- **EXTRAIT DU TEXTE**
+++

L'accroissement du domaine
royal
A Richard
Coeur de Lion avait succédé Jean
sans Terre, type de despote insolent, cruel et vicieux; l'affaire de
l'enlèvement d'Isabelle Taillefer brouilla le roi
d'Angleterre avec les barons poitevins, qui en appelèrent à
Philippe-Auguste. Celui-ci fit condamner son vassal par sa cour, et en
exécution du jugement s'empara de la Normandie,
de l'Anjou et de la Touraine
(1202-1206). La lutte entre les rois de
France et les rois d'Angleterre dura jusqu'en 1259, coupée par
des trêves éphémères. En 1213 et en 1216, Jean
sans Terre faillit même être chassé de son trône.
Finalement, par le traité de Paris
de 1259, le roi d'Angleterre Henri III
abandonna pour toujours la Normandie, l'Anjou, le Maine et le Poitou
et garda le Limousin, le Quercy
et le Périgord, qui formèrent
la partie septentrionale du duché de Guyenne.

+++

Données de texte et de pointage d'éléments
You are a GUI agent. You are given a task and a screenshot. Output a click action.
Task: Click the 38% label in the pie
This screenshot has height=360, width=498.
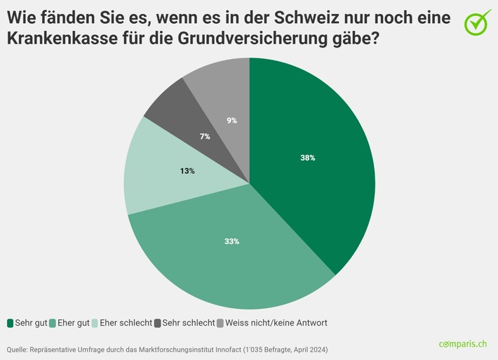(x=307, y=158)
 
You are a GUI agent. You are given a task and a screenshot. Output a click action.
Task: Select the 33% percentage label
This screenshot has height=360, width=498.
(x=231, y=241)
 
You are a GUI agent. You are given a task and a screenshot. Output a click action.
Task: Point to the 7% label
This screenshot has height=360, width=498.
(x=205, y=136)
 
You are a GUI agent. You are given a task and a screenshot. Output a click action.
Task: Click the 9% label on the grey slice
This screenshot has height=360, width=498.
(x=231, y=120)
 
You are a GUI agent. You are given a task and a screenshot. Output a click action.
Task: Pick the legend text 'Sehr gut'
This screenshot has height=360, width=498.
(x=31, y=323)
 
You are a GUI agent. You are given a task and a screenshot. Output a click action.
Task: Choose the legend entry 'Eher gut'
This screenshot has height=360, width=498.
(x=73, y=323)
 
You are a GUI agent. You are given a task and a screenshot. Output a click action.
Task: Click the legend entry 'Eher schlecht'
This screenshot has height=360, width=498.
(x=126, y=323)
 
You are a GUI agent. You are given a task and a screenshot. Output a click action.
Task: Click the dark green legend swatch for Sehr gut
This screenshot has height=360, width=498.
(x=11, y=323)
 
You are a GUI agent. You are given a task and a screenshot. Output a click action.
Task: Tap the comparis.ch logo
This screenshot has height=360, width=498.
(x=463, y=344)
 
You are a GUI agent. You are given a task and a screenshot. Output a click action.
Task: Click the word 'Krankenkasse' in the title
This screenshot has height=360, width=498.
(x=58, y=40)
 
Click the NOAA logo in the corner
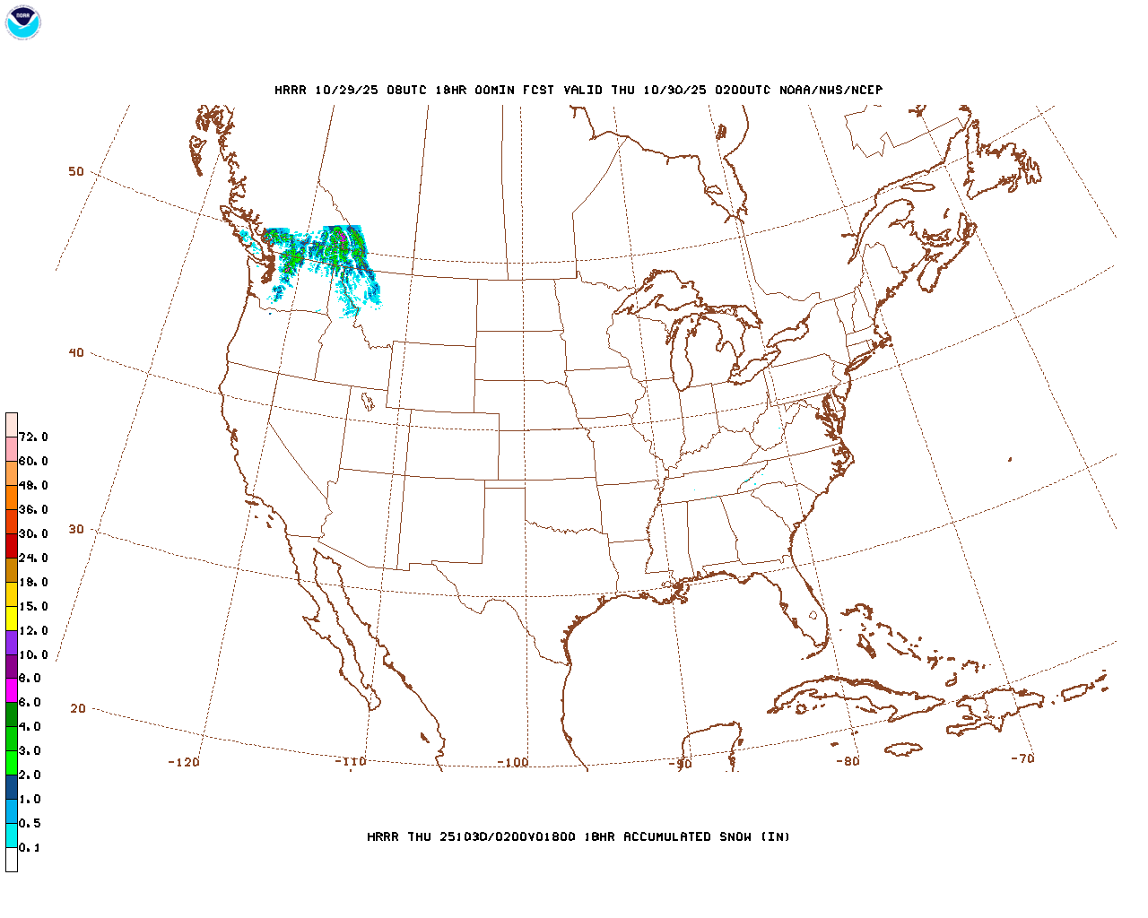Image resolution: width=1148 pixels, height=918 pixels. (x=22, y=22)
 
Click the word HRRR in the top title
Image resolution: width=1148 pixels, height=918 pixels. (x=291, y=90)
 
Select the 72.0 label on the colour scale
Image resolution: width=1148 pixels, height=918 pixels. (x=33, y=437)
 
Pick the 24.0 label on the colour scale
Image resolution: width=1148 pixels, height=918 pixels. (x=33, y=558)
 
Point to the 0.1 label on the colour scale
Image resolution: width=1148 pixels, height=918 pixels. (x=30, y=847)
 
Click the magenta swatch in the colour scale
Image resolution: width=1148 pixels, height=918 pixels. (x=12, y=690)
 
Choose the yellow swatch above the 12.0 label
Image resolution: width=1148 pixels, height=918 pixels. (x=12, y=618)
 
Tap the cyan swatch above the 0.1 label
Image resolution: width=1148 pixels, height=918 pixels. (x=12, y=836)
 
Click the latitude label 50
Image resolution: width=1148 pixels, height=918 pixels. (x=76, y=171)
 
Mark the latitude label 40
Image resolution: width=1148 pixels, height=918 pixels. (x=76, y=352)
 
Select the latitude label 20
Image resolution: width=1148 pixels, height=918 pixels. (x=78, y=708)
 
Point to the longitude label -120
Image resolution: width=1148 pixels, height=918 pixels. (x=184, y=762)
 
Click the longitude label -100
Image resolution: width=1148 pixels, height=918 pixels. (x=513, y=763)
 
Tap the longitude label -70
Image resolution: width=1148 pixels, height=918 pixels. (x=1022, y=758)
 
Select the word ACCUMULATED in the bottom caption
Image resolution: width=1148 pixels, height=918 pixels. (x=665, y=836)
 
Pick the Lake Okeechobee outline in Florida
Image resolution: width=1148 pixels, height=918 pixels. (x=814, y=616)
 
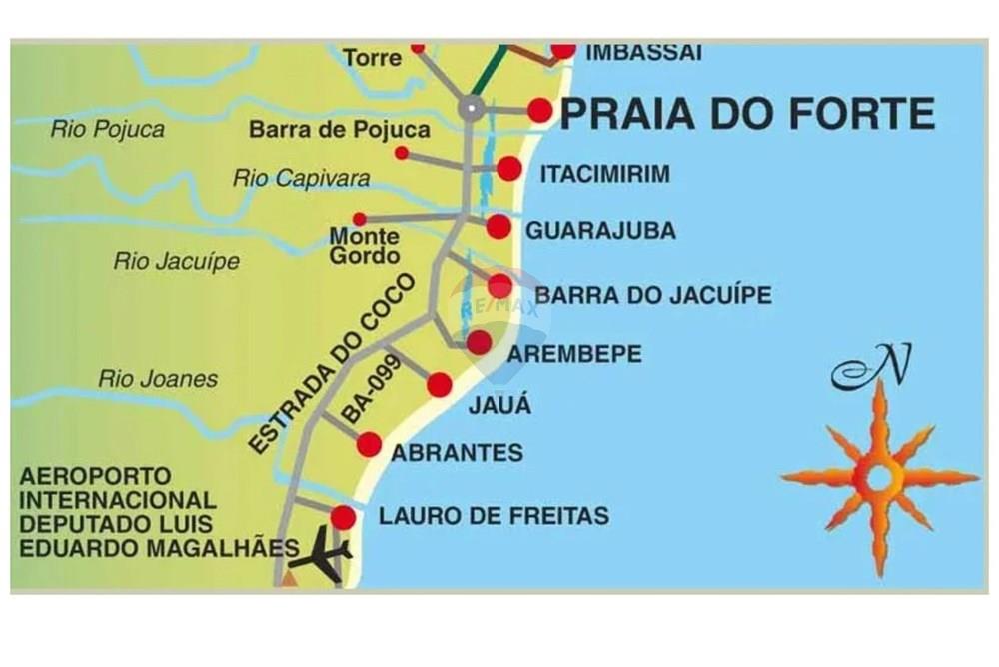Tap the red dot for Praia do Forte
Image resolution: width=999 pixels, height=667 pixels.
(x=540, y=110)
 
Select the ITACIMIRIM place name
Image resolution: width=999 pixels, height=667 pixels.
(x=605, y=174)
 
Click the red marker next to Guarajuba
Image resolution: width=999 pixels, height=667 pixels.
(x=499, y=227)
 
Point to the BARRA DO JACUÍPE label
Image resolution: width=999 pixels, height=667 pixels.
(x=653, y=295)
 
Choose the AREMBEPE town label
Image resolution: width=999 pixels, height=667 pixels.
(x=575, y=354)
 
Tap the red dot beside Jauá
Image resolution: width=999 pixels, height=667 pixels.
(x=440, y=385)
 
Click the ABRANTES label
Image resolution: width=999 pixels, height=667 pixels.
(x=458, y=453)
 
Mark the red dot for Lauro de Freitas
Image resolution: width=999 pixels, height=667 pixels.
(x=343, y=517)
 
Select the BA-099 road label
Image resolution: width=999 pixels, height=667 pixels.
(x=371, y=389)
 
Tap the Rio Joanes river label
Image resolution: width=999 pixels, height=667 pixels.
(x=158, y=379)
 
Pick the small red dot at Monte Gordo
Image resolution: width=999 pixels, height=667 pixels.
(x=359, y=219)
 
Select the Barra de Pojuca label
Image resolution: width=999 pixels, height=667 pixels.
(x=340, y=130)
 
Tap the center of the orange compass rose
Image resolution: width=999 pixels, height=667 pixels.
(x=878, y=477)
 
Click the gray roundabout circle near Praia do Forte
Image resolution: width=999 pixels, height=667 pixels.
(x=472, y=108)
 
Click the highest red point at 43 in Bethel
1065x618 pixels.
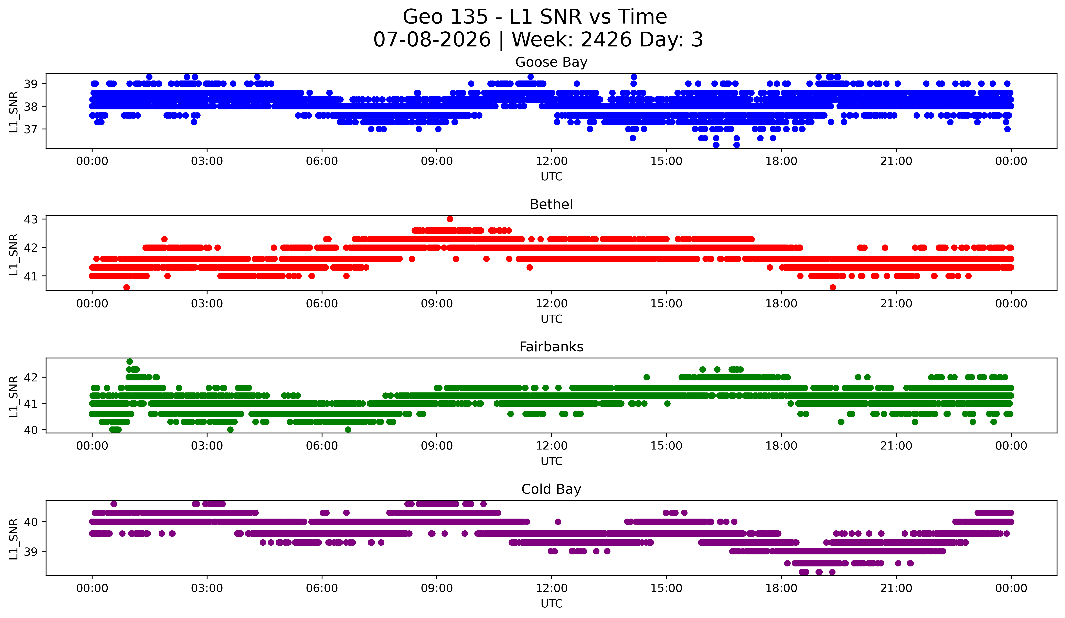click(x=450, y=219)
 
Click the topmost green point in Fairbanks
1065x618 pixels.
click(x=130, y=362)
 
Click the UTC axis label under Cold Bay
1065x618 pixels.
click(x=552, y=604)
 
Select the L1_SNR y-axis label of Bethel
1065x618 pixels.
click(x=13, y=254)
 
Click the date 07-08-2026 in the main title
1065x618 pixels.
click(x=432, y=40)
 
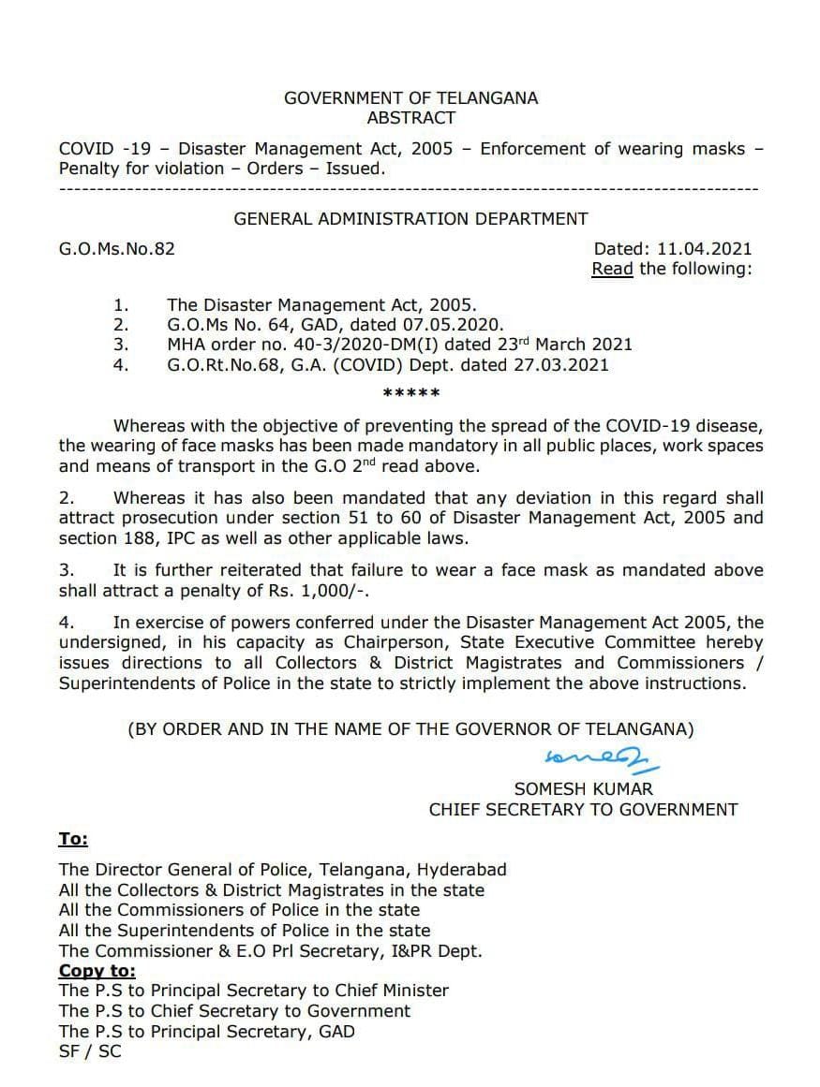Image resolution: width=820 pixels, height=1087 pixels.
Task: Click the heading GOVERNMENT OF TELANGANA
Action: click(x=410, y=97)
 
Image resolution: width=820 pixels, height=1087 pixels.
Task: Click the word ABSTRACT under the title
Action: click(x=411, y=118)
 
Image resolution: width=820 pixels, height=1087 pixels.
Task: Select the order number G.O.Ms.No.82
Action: click(x=117, y=249)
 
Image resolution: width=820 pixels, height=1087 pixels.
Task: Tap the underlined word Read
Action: click(x=612, y=269)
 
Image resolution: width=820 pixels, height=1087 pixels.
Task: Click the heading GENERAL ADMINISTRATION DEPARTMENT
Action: click(x=410, y=219)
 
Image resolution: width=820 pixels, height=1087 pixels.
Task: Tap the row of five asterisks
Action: click(x=410, y=393)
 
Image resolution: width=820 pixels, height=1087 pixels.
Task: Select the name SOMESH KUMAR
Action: click(x=584, y=789)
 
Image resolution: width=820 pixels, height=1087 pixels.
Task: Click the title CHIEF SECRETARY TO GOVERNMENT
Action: click(x=583, y=810)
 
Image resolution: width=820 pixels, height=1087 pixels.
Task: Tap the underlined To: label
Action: click(x=73, y=840)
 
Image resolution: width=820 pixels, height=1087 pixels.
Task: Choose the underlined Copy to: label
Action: click(x=97, y=971)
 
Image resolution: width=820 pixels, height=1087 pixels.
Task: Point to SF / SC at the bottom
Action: click(x=90, y=1051)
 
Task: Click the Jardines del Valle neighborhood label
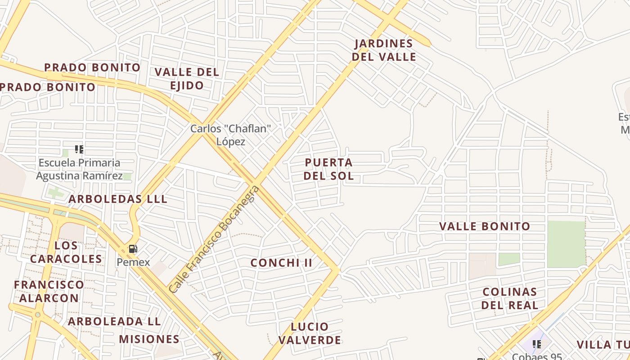[x=384, y=50]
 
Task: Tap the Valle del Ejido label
[x=187, y=79]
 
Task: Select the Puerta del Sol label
[x=328, y=169]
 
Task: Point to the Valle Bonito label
[x=485, y=226]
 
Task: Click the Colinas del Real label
[x=509, y=298]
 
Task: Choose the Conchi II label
[x=281, y=263]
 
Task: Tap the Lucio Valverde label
[x=310, y=333]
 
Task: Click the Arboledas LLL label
[x=118, y=199]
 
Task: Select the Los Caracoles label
[x=66, y=252]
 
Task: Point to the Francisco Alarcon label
[x=49, y=291]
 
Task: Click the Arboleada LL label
[x=114, y=322]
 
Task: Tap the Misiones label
[x=149, y=339]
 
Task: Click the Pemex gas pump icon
[x=133, y=249]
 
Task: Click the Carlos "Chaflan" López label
[x=231, y=135]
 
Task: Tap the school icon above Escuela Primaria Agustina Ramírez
[x=79, y=149]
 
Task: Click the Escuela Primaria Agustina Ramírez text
[x=79, y=169]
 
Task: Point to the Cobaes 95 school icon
[x=536, y=344]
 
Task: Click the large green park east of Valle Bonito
[x=566, y=243]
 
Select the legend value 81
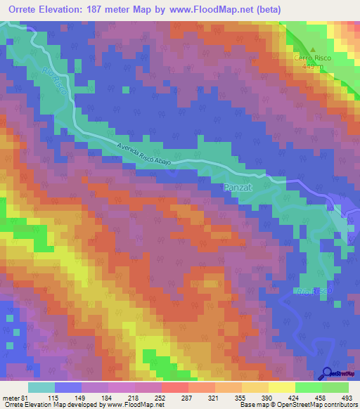pos(26,398)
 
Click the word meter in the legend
pos(11,398)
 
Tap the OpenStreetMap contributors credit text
pos(316,405)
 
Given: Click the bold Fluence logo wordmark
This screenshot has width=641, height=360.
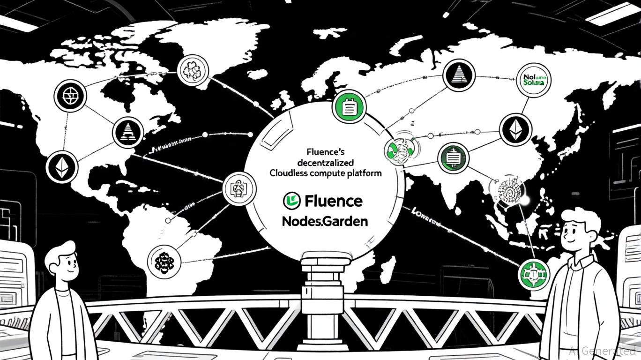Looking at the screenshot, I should click(x=333, y=201).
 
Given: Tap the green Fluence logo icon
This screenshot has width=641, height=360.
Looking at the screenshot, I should click(x=291, y=201).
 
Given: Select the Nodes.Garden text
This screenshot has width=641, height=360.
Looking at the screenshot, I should click(x=325, y=221).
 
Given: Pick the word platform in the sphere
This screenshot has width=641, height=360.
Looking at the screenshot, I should click(x=363, y=173).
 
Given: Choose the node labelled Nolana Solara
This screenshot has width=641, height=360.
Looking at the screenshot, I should click(x=535, y=80).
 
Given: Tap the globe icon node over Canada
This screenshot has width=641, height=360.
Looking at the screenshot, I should click(x=70, y=96).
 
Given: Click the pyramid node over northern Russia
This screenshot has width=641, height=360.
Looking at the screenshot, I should click(x=459, y=75).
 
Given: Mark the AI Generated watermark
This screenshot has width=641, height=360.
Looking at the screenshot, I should click(x=602, y=350).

+++

- **VOTRE OBJECTIF**
Reproduisez fidèlement, dans le texte sur l'accroissement du domaine royal, tout ce qui va de « L'accroissement du domaine » jusqu'à « de son trône. ». La liste n'a aucun rôle dans ce travail.

- **RÉPONSE FINALE**
L'accroissement du domaine
royal
A Richard
Coeur de Lion avait succédé Jean
sans Terre, type de despote insolent, cruel et vicieux; l'affaire de
l'enlèvement d'Isabelle Taillefer brouilla le roi
d'Angleterre avec les barons poitevins, qui en appelèrent à
Philippe-Auguste. Celui-ci fit condamner son vassal par sa cour, et en
exécution du jugement s'empara de la Normandie,
de l'Anjou et de la Touraine
(1202-1206). La lutte entre les rois de
France et les rois d'Angleterre dura jusqu'en 1259, coupée par
des trêves éphémères. En 1213 et en 1216, Jean
sans Terre faillit même être chassé de son trône.